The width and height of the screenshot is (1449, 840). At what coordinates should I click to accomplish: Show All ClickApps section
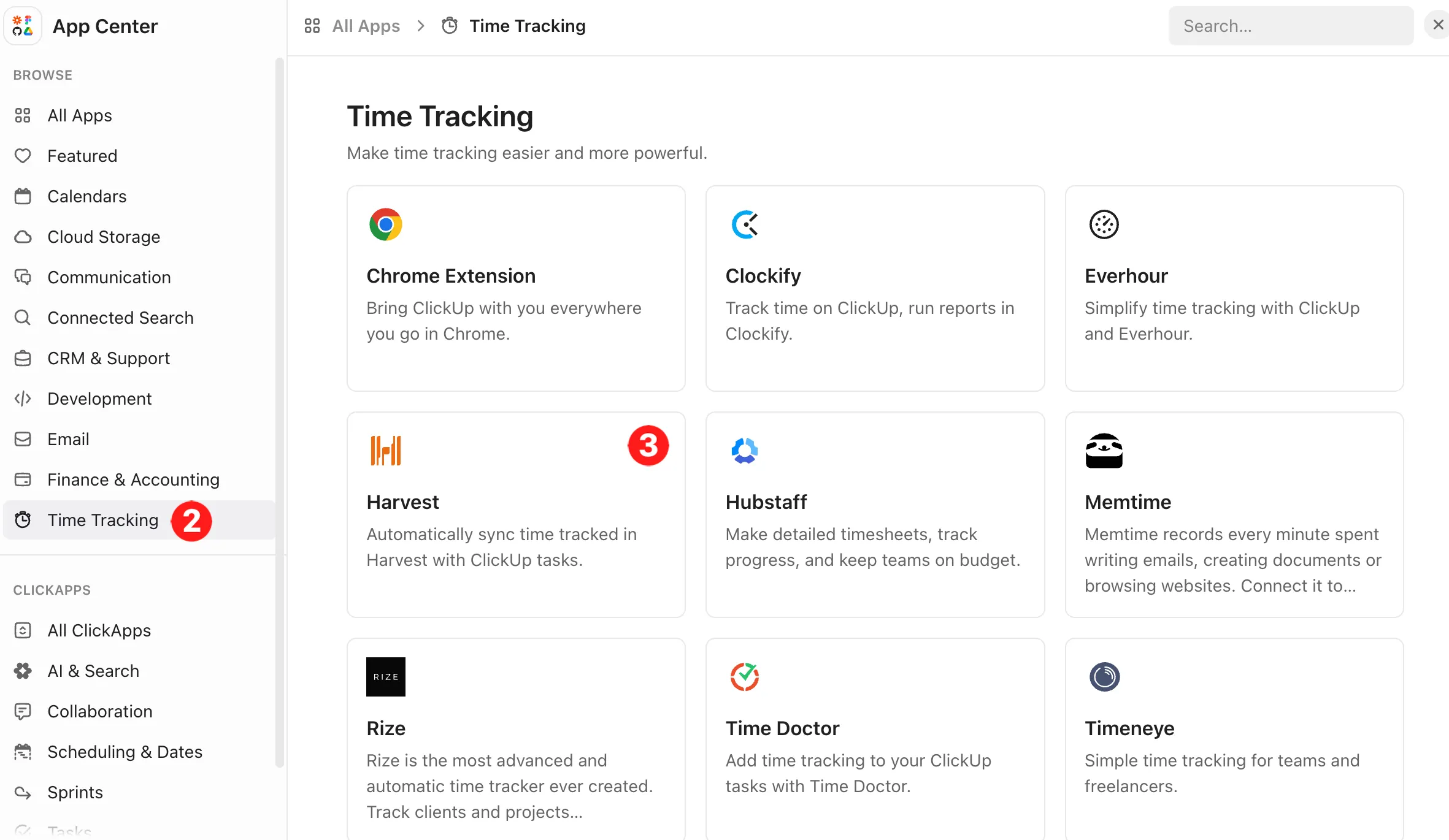pos(99,630)
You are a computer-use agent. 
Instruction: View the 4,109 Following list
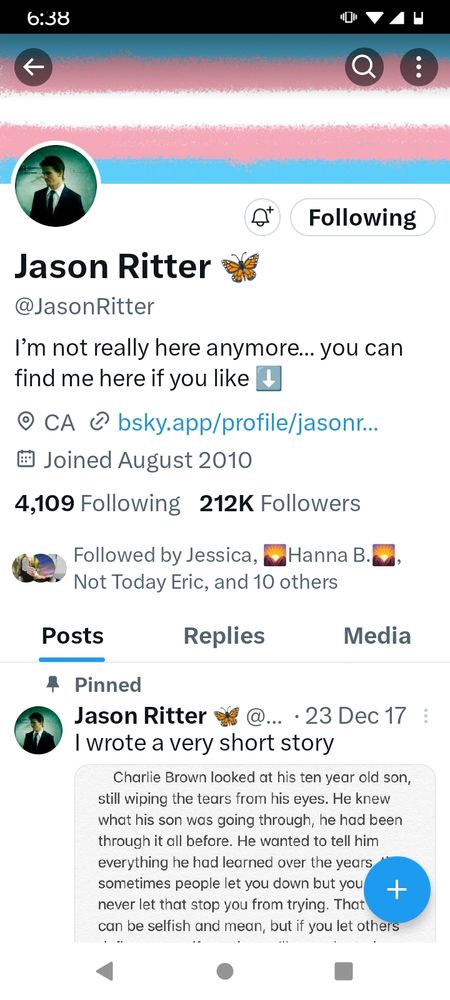pos(98,503)
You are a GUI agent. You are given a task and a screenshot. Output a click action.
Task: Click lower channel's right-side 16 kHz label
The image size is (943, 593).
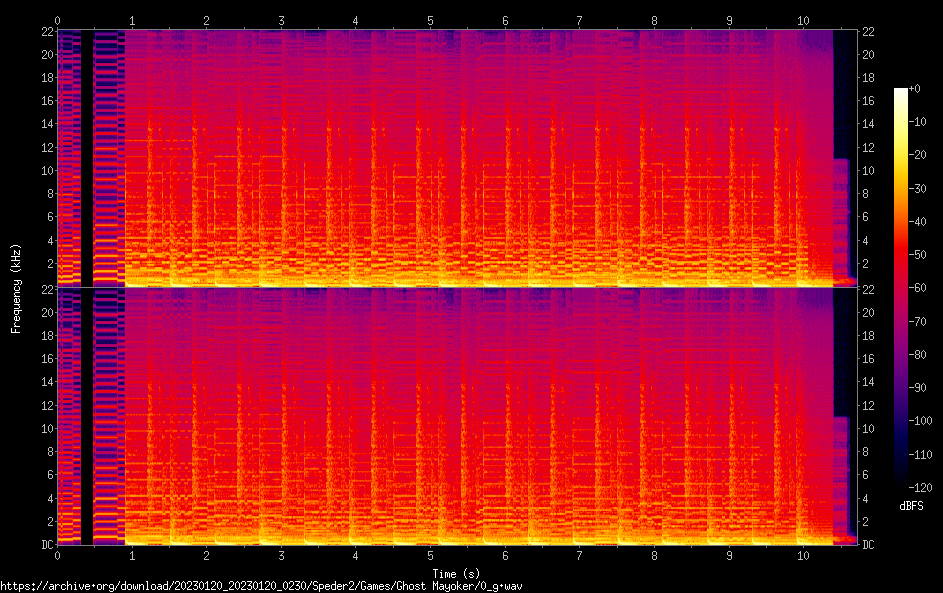click(868, 359)
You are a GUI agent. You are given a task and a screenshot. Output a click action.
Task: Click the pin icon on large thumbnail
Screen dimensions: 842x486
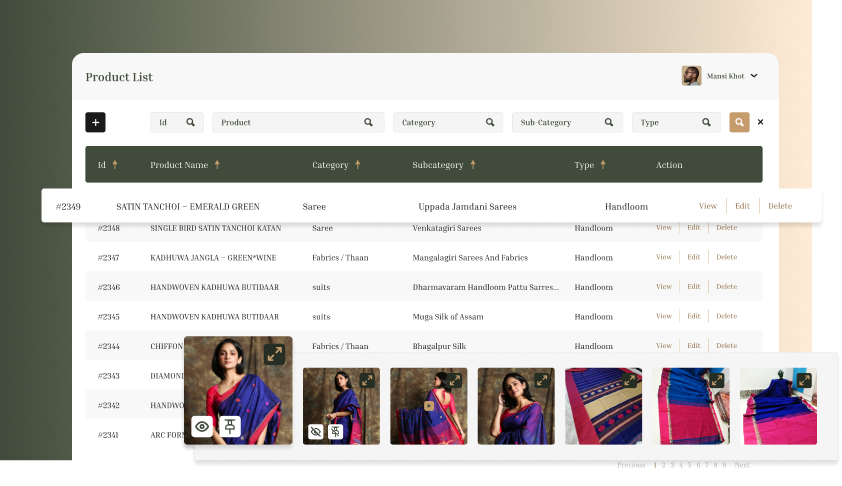230,427
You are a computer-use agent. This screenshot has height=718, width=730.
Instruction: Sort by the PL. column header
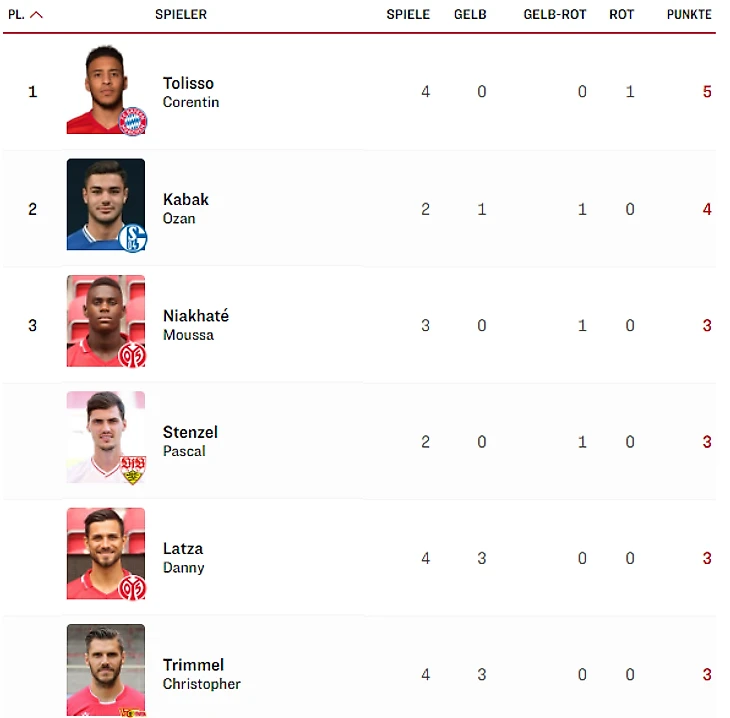coord(16,14)
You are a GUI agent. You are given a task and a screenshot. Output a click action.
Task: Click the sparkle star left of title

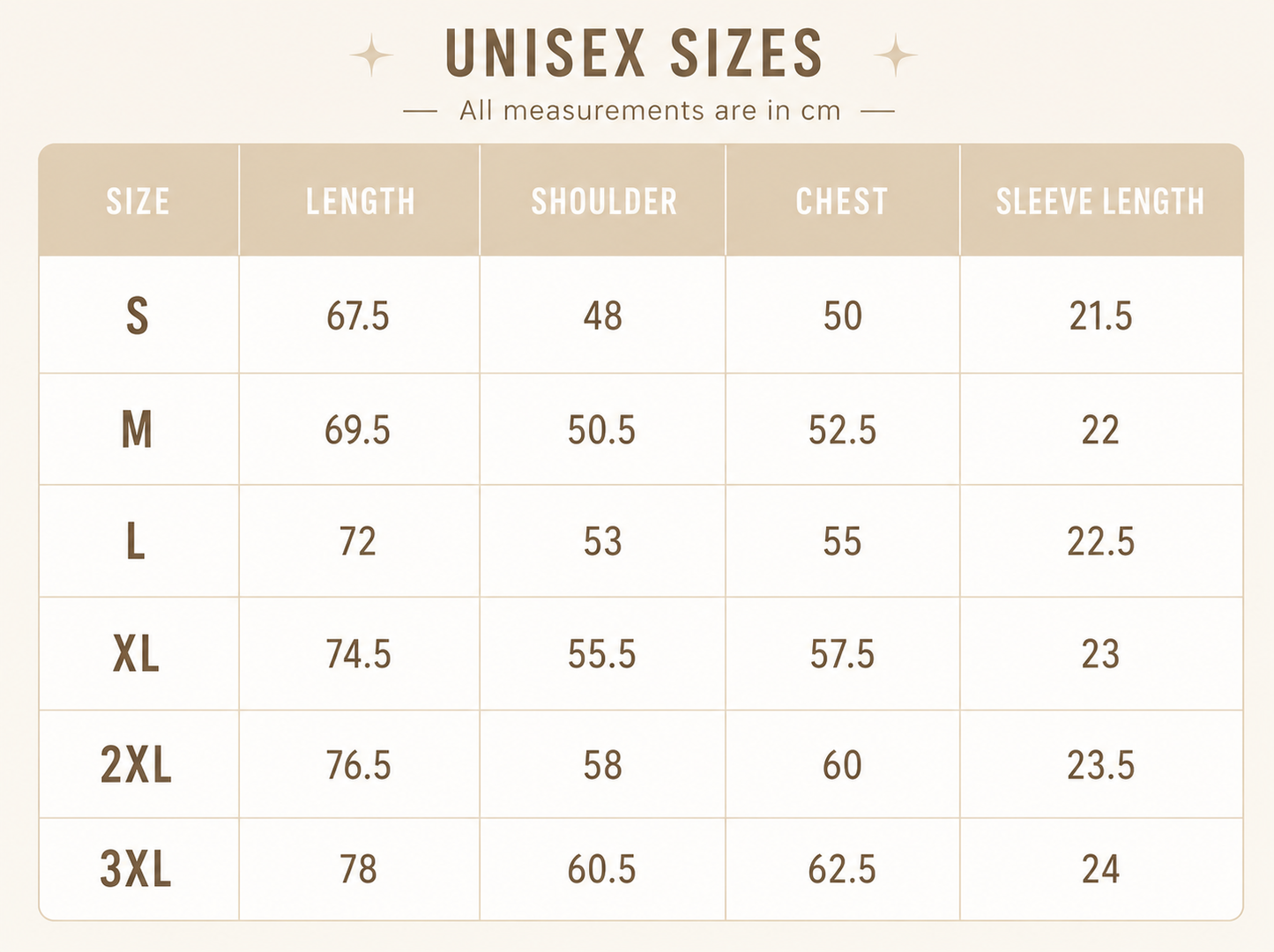click(371, 56)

☆ ☆ ☆ ☆

What you will do: Arrange every line of the rows above as a Markdown table with the columns No. and Line, numbering the lines and skipping blank ones. Leave the pictures out.

Task solution:
| No. | Line |
|---|---|
| 1 | The width and height of the screenshot is (1449, 840). At what coordinates should I click to accomplish: Show All ClickApps section |
| 2 | pos(99,630) |
| 3 | You are a computer-use agent.  |
| 4 | Instruction: View the 4,109 Following list |
| 5 | pos(98,503) |
| 6 | You are a GUI agent. You are given a task and a screenshot. Output a click action. |
| 7 | Task: Click lower channel's right-side 16 kHz label |
| 8 | The image size is (943, 593). |
| 9 | click(868, 359) |
| 10 | You are a GUI agent. You are given a task and a screenshot. Output a click action. |
| 11 | Task: Click the pin icon on large thumbnail |
| 12 | Screen dimensions: 842x486 |
| 13 | 230,427 |
| 14 | You are a computer-use agent. This screenshot has height=718, width=730. |
| 15 | Instruction: Sort by the PL. column header |
| 16 | coord(16,14) |
| 17 | You are a GUI agent. You are given a task and a screenshot. Output a click action. |
| 18 | Task: Click the sparkle star left of title |
| 19 | click(371, 56) |